Pecado smiled. Then he pointed at the river. Alfredo Bomba squinted in the glare of the sunlight. He saw Nelio wading towards him with his trouser legs rolled up. At his side were Nascimento, Mandioca and Tristeza. Soon they had gathered around him. He saw that they were all old, just like him.
'I thought we would never see each other again,' said Alfredo Bomba. 'I no longer understand what I was always so afraid of
'We're here,' Nelio said. 'Wherever friends gather, there is never room for fear.'
Alfredo Bomba felt the wave inside him growing stronger and stronger. It was about to carry him away towards something unknown but not yet feared. The water was warm, and he felt pleasantly drowsy. The sunlight was dazzling, and the faces around him were slowly being erased.
'Who brought me here?' he asked. 'I should thank the man who stood at the helm.'
'It was your mother,' said the voice that belonged to Nelio, although Alfredo could no longer see his face.
'Where is she?' asked Alfredo Bomba. 'I can't see her.'
'She's standing behind you,' someone said, and now it was the dog lying next to him who was talking.
Alfredo Bomba didn't have the strength to turn his head. But he felt her warm breath on his neck. The wave rippled inside him, he was very tired, and he thought that it was a long time since he had had any sleep. He closed his eyes, his mother was sitting right behind him on the sand, and he now knew that he had been afraid for no reason. What had happened would keep on happening: his friends would always be with him.
Then the suns were extinguished around him, one after the other. He smiled at the thought of the strange dog that had human hands instead of paws. He must remember to tell Nelio when he woke up. A dog that had hands instead of paws . . .
They stood around him, watching him sleep.
'He's smiling,' Nascimento said. 'But he didn't applaud. I think he was afraid of the monster.'
'Be quiet,' Nelio said. 'You talk too much, Nascimento.'
Nelio looked at Alfredo Bomba's face. He wore an expression that he had never seen before. Then he understood that Alfredo Bomba was dead. He took a step back.
'He's dead,' said Nelio.
At first they didn't understand what he meant. Then they saw for themselves that Alfredo Bomba was no longer breathing, and they backed away.
'Were we that bad?' said Mandioca.
'I think we did the best we could,' replied Nelio, and his voice was thick with sorrow.
None of them said a word. Nascimento had turned his back and fled inside the monster's head.
A rat rustled under the stage.
Then everything happened very fast.
The doors at the back of the theatre were flung open. Someone screamed. In the harsh glare of the spotlights they couldn't see who it was. Everyone except Nelio ran to the wings.

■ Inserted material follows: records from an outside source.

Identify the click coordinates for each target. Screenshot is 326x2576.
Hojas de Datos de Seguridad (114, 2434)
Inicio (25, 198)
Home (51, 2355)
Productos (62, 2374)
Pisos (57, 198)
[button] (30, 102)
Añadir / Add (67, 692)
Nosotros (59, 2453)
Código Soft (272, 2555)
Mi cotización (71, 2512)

Someone kept on screaming. Nelio understood that he should put up his hands, that he should surrender. He stood in front of Alfredo Bomba, who was lifeless in his deckchair, and thought that even a dead street kid deserved to be defended. Nelio walked towards the footlights to explain that nothing was going on. Two shots rang out in rapid succession. Nelio was thrown backwards and lay full-length on the stage, at Alfredo Bomba's feet. He felt his vision grow hazy and he began to sink. He vaguely sensed that s
omeone was looking down at him. Maybe it was Julio, one of the watchmen from outside the theatre. But the face was blurred, and he wasn't positive that he recognised the voice either. It might also be the transparent face of death, which had come for Alfredo Bomba, but had now decided to take him too – that's what he thought.